_TASK BRIEF_
Can you write out the listing below line for line, with every character unchanged?

_DATA PROVIDED_

■ ■ ■

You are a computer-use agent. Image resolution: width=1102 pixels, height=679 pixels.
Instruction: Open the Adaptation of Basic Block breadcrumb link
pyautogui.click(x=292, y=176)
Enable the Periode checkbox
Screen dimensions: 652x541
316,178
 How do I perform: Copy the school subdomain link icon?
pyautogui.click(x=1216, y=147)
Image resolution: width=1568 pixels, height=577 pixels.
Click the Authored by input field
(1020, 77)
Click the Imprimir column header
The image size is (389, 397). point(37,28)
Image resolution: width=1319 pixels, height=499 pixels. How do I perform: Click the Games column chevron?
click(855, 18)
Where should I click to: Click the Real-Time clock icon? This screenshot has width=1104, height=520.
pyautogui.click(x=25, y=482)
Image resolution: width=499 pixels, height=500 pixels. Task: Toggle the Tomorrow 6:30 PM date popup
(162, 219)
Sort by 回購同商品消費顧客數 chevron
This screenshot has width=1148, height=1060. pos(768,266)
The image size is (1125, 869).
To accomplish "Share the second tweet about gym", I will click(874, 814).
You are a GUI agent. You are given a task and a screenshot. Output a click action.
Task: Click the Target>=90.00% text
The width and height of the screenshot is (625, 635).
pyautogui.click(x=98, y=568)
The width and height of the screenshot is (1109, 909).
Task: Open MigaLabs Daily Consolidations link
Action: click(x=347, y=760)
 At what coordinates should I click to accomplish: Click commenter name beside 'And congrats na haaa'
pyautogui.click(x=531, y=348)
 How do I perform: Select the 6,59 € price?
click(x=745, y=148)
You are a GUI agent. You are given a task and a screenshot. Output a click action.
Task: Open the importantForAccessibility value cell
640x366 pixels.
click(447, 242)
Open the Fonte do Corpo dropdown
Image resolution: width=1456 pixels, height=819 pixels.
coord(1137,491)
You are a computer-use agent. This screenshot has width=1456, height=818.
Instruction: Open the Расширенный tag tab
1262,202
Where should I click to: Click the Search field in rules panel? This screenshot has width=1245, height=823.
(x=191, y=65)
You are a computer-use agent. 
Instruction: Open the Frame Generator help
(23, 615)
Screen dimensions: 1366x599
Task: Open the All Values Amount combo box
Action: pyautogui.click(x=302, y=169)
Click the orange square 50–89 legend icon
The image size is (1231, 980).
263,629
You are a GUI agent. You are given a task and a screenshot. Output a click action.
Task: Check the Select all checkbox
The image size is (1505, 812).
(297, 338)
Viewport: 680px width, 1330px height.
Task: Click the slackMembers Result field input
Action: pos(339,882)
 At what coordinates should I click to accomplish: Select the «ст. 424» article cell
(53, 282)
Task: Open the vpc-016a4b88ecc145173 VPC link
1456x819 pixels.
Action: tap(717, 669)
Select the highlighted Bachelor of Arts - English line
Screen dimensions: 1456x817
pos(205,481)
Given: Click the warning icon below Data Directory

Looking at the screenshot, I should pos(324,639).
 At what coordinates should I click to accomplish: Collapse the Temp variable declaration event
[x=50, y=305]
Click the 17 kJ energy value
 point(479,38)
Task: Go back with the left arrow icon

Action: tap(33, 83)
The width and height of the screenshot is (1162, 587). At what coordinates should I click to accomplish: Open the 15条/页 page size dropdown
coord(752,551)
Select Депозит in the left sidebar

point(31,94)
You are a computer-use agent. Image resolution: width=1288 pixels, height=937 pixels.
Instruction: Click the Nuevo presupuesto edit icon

■ ■ ■

_RESULT_
You are a computer-use agent. Image resolution: width=1102 pixels, height=679 pixels.
Instruction: Open the Adaptation of Basic Block breadcrumb link
pyautogui.click(x=292, y=176)
Enable the Periode checkbox
Screen dimensions: 652x541
316,178
 How do I perform: Copy the school subdomain link icon?
pyautogui.click(x=1216, y=147)
Image resolution: width=1568 pixels, height=577 pixels.
Click the Authored by input field
(1020, 77)
Click the Imprimir column header
The image size is (389, 397). point(37,28)
Image resolution: width=1319 pixels, height=499 pixels. How do I perform: Click the Games column chevron?
click(855, 18)
Where should I click to: Click the Real-Time clock icon? This screenshot has width=1104, height=520.
pyautogui.click(x=25, y=482)
Image resolution: width=499 pixels, height=500 pixels. Task: Toggle the Tomorrow 6:30 PM date popup
(162, 219)
Sort by 回購同商品消費顧客數 chevron
This screenshot has width=1148, height=1060. pos(768,266)
The image size is (1125, 869).
To accomplish "Share the second tweet about gym", I will click(874, 814).
You are a GUI agent. You are given a task and a screenshot. Output a click action.
Task: Click the Target>=90.00% text
The width and height of the screenshot is (625, 635).
pyautogui.click(x=98, y=568)
The width and height of the screenshot is (1109, 909).
Task: Open MigaLabs Daily Consolidations link
Action: click(x=347, y=760)
 At what coordinates should I click to accomplish: Click commenter name beside 'And congrats na haaa'
pyautogui.click(x=531, y=348)
 How do I perform: Select the 6,59 € price?
click(x=745, y=148)
You are a GUI agent. You are given a task and a screenshot. Output a click action.
Task: Open the importantForAccessibility value cell
640x366 pixels.
click(447, 242)
Open the Fonte do Corpo dropdown
Image resolution: width=1456 pixels, height=819 pixels.
coord(1137,491)
You are a computer-use agent. This screenshot has width=1456, height=818.
Instruction: Open the Расширенный tag tab
1262,202
Where should I click to: Click the Search field in rules panel? This screenshot has width=1245, height=823.
(x=191, y=65)
You are a computer-use agent. 
Instruction: Open the Frame Generator help
(23, 615)
Screen dimensions: 1366x599
Task: Open the All Values Amount combo box
Action: pyautogui.click(x=302, y=169)
Click the orange square 50–89 legend icon
The image size is (1231, 980).
263,629
You are a GUI agent. You are given a task and a screenshot. Output a click action.
Task: Check the Select all checkbox
The image size is (1505, 812).
(297, 338)
Viewport: 680px width, 1330px height.
Task: Click the slackMembers Result field input
Action: pos(339,882)
 At what coordinates should I click to accomplish: Select the «ст. 424» article cell
(53, 282)
Task: Open the vpc-016a4b88ecc145173 VPC link
1456x819 pixels.
Action: tap(717, 669)
Select the highlighted Bachelor of Arts - English line
Screen dimensions: 1456x817
pos(205,481)
Given: Click the warning icon below Data Directory

Looking at the screenshot, I should pos(324,639).
 At what coordinates should I click to accomplish: Collapse the Temp variable declaration event
[x=50, y=305]
Click the 17 kJ energy value
 point(479,38)
Task: Go back with the left arrow icon

Action: tap(33, 83)
The width and height of the screenshot is (1162, 587). At what coordinates should I click to accomplish: Open the 15条/页 page size dropdown
coord(752,551)
Select Депозит in the left sidebar

point(31,94)
You are a computer-use agent. Image resolution: width=1288 pixels, height=937 pixels.
Instruction: Click the Nuevo presupuesto edit icon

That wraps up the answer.